Expanding that movement to the agricultural sector marks a milestone, some say.

“Conditions have gotten increasingly bad [for farm workers] in a lot of respects,” says Devra Weber, an associate professor of history at the University of California, Riverside. “This really is a historic marker in an attempt to improve conditions for farm workers in a time that’s very rough for workers as a whole.”

The new law is expected to impact more than 825,000 laborers in America’s largest farming state. California’s agricultural industry was valued at $54 billion last year, while the state’s farm workers made an average of less than $16,000 a year, according to The Desert Sun, a Palm Springs, Calif., newspaper.

More overtime ... less money?

Yet farmers and Republican lawmakers argue that the law is not in the workers’ best interests. 

“This bill means they will get less hours, that they will have less money in their pockets,” said Assemblyman James Gallagher (R), arguing against the bill last month, the Los Angeles Times reported.

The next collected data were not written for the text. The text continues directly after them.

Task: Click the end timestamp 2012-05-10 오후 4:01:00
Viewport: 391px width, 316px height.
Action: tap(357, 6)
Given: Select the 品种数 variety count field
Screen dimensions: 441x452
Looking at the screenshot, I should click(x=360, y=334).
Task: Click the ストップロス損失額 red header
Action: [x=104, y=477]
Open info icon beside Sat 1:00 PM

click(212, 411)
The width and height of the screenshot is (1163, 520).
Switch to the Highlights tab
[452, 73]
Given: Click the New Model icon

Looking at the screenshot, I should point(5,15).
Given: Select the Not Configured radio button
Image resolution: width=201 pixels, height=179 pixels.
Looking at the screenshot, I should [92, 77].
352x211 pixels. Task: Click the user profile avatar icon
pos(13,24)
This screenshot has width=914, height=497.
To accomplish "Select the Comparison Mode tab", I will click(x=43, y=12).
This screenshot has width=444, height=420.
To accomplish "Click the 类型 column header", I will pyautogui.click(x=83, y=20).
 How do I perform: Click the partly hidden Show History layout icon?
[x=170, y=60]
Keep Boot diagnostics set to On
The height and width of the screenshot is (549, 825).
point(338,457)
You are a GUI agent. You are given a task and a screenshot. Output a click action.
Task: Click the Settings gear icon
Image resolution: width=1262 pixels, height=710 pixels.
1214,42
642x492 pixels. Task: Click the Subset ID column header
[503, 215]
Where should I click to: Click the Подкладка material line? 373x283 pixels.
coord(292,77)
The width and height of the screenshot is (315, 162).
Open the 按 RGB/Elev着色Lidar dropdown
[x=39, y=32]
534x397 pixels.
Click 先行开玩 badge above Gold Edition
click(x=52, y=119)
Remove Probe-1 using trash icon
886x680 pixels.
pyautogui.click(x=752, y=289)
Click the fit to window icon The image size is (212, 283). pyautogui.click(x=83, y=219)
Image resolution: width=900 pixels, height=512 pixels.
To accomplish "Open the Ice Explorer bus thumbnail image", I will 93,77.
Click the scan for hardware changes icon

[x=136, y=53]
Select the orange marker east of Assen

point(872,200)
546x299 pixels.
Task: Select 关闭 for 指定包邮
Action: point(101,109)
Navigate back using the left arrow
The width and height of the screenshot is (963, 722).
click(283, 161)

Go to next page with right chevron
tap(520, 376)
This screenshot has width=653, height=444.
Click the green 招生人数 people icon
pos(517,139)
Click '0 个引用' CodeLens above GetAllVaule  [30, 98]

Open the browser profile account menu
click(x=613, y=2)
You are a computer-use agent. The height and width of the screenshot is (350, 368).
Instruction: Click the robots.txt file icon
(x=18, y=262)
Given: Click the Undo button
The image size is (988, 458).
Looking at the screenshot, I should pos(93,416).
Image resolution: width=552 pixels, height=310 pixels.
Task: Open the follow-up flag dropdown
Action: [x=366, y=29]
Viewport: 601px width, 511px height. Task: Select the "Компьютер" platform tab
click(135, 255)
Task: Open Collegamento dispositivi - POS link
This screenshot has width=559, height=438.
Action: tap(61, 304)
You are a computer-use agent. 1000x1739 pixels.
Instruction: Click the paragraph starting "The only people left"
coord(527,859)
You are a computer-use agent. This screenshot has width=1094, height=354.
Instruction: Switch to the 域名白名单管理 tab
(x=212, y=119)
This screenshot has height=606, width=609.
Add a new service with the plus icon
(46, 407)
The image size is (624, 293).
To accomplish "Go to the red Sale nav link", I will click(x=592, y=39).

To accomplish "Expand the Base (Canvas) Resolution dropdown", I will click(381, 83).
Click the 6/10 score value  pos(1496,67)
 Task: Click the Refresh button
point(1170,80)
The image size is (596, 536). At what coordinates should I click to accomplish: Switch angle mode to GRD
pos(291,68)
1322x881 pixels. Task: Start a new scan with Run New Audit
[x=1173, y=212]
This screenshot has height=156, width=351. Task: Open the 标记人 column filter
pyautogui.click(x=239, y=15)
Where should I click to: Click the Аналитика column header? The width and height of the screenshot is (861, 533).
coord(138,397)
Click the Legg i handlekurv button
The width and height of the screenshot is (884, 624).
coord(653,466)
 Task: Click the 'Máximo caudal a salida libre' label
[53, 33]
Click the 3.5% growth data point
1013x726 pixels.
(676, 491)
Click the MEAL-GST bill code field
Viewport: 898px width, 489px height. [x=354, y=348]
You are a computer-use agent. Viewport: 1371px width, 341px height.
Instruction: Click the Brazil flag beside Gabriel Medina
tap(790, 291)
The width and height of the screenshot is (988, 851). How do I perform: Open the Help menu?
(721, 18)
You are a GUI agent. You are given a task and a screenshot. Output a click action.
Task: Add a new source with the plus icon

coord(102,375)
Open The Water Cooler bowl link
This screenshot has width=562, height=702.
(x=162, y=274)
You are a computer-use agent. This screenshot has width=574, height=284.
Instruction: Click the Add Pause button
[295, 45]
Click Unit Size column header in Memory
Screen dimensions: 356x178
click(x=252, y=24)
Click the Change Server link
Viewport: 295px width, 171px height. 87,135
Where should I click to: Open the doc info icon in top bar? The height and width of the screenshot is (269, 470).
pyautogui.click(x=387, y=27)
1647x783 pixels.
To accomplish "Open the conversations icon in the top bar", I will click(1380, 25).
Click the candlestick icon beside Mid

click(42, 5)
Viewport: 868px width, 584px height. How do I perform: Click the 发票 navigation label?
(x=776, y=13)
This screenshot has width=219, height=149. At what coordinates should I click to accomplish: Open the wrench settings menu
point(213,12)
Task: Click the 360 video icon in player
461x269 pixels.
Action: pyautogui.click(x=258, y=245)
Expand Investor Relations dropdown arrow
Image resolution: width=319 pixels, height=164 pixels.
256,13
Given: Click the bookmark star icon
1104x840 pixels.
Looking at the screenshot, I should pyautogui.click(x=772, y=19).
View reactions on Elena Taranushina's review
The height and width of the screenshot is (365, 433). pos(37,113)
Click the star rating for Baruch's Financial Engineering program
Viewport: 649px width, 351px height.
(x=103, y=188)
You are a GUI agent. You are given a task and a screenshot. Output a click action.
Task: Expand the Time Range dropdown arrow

The new rules will be phased in over a four-year period beginning in 2019. Given how dramatically food prices fluctuate from year to year, farmers say they try to keep operating costs as low as possible. Keeping workers on the same schedule and paying more for overtime isn’t an option for many.

Another provision of the law – mandating a maximum six-day work week – also cuts into seasonal workers’ pocketbooks, says Joe Del Bosque, owner of Del Bosque Farms on the west side of the San Joaquin Valley.

“My employees, they’re not going to be happy with that,” he says. “What I hear from them all the time is they want to work as many hours as they can because it’s a short season and the rest of the year they’re not working as much.”

At his farm, seasonal workers have been working seven days a week since the end of June. Requiring them to take a day off would reduce their weekly take by more than $100, he says.

“That’s the irony in this thing,” he continues. The law “is going to make people lose money because it’s the right and moral thing to do.”

The longer-term impact will be a loss of market share to other regions with less generous, or nonexistent, wage laws, says Jack Vessey, president of Vessey and Company, a farm in the Imperial Valley just a few miles from Mexico and Arizona.

“My direct competition is 40 miles away, [and] their laws are a … lot different than my laws,” he says. “I guarantee there’s going to be more product going to Mexico and Arizona.”

Righting historic wrongs

Some experts question whether the law will have such an onerous effect on California farmers, however. The state is in the midst of an agricultural labor shortage, says J. Edward Taylor, director of the Center on Rural Economics of the Americas and the Pacific Rim. So wages were likely to increase for farm workers anyway, he argues.

“From a social justice point of view, it’s a very significant piece of legislation,” he says. But “in this kind of environment, a regulation like this is less significant than it would be in a labor-abundant environment.”

To proponents of the law, it rights a series of wrongs dating back to before World War II.

“To work 10 hours a day, six days a week is not physically possible. This gives them the opportunity to not have to work so much,” says Arturo Rodriguez, president of United Farm Workers of America, which sponsored the bill. “But if they do, fine. At least they will be compensated,”

These days, he continues, “people are much more conscious about the sacrifices that farm workers make.”